Anonymous Monk has asked for the wisdom of the Perl Monks concerning the following question:

I've got 3 elements in each array1 and array2. They act as tables in a database with a one to many relationship. There are unique values in array1 and duplicate values in array2. So for every $id in array1 there are multiple $id's in array2.
Now that I've got the arrays defined and I can get the values by doing

foreach (@array1) { ($id,$name,$ref) = split( /,/, $_); }

and
foreach (@array2) { ($id,$name,$ref) = split( /,/, $_); }

I want to print out $id once from array1 and the number of times $id appears in array2. Once I do this I can massage the data as needed.

Any kind advice or direction is welcomed.

Replies are listed 'Best First'.
Re: @array1 vs @array2
by mikfire (Deacon) on Mar 19, 2001 at 22:11 UTC
    To be honest with you, I would be reaching for some hashes at this point.

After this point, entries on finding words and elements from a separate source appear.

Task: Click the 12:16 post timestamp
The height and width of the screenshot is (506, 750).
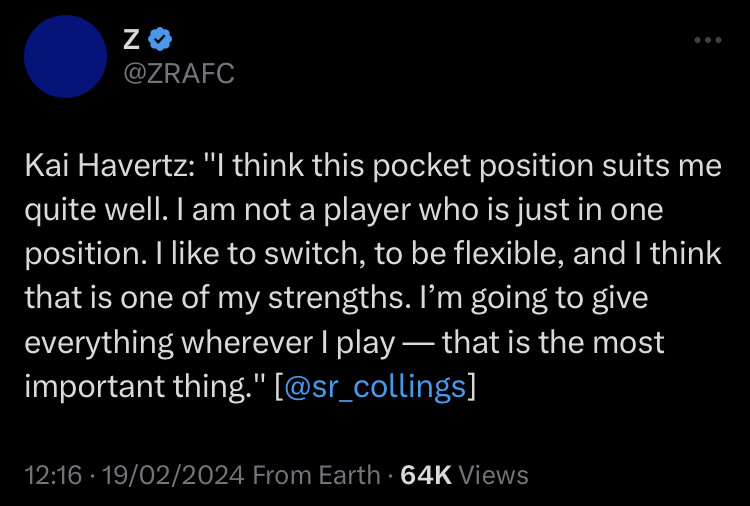Action: (51, 475)
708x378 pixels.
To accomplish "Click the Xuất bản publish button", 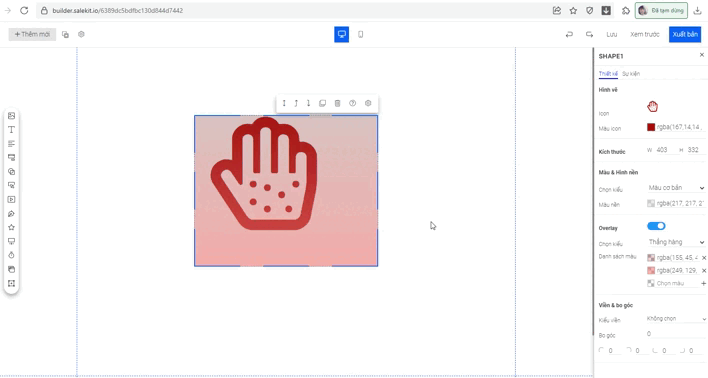I will point(685,34).
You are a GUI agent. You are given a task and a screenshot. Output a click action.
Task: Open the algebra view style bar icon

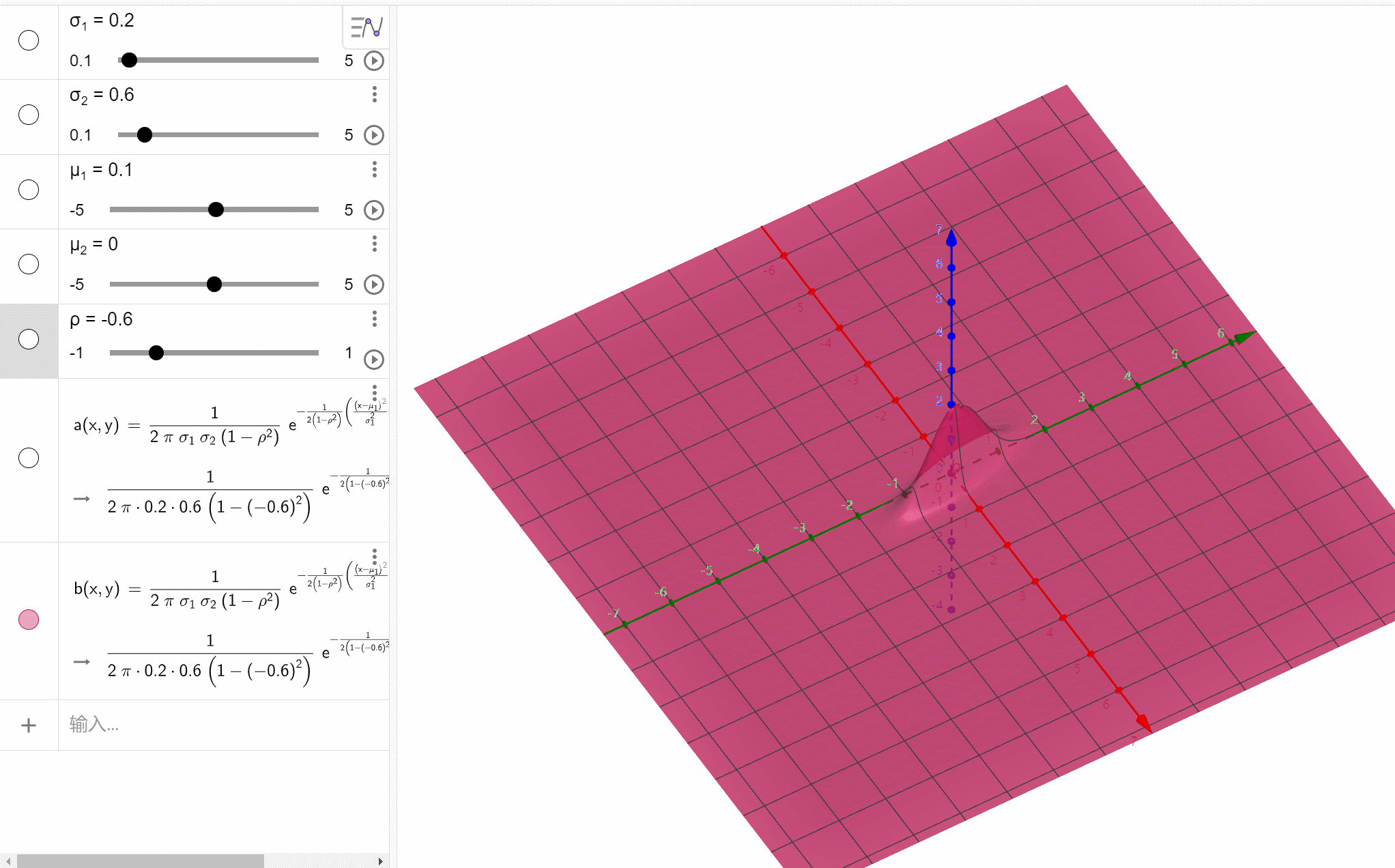366,27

Given the relationship you have described, I would create a hash that looks kinda like this:
    # Sorry about the MANY keyword - I would choose a better name # for the secondary data, but I have no clue what would make # sense. my %keyhash = ( $id => { NAME => $name, REF => $ref, MANY => [] } );
    To populate it, I would do something like this:
    for ( @array1 ) { my ($id,$name,$ref) = split /,/; # You may wish to add some error checking to make sure the # hash key $id does not already exist $keyhash{$id} = { NAME => $name, REF => $ref, MANY => [], } } for ( @array2 ) { my ($id,$name,$ref) = split /,/; # Warn and do nothing if a record is found for which the # $id is not already in %keyhash unless ( defined( $keyhash{$id} ) ) { warn "No such record $id!\n"; next; } push @{$keyhash{$id}{MANY}}, [ $name, $ref ]; }
    Although you may want MANY to be a hash - it really depends on how you want to use your data later.

    Finally, to extract the number of records for each ID,

    # A little something to get the plurality correct for ( keys %keyhash ) { my $num = @{$keyhash{$_}{MANY}}; printf "%s appeared %d %s\n", $_, $num, $num > 1 ? "times" : "time"; }

    I will say my choice of data structures ( hashes instead of arrays ) is really dependant on how you intend using the data later. Hashes, for me, seem to better reflect the relationship between tables better than arrays. YMMV, of course.

    Updated 14:04 It was pointed out I had dropped an equals sign. Sigh.

    mikfire

      Using the has above, how would I print $name instead of $id. What exactly does the "MANY" keyword refer to? Many thanks for helping.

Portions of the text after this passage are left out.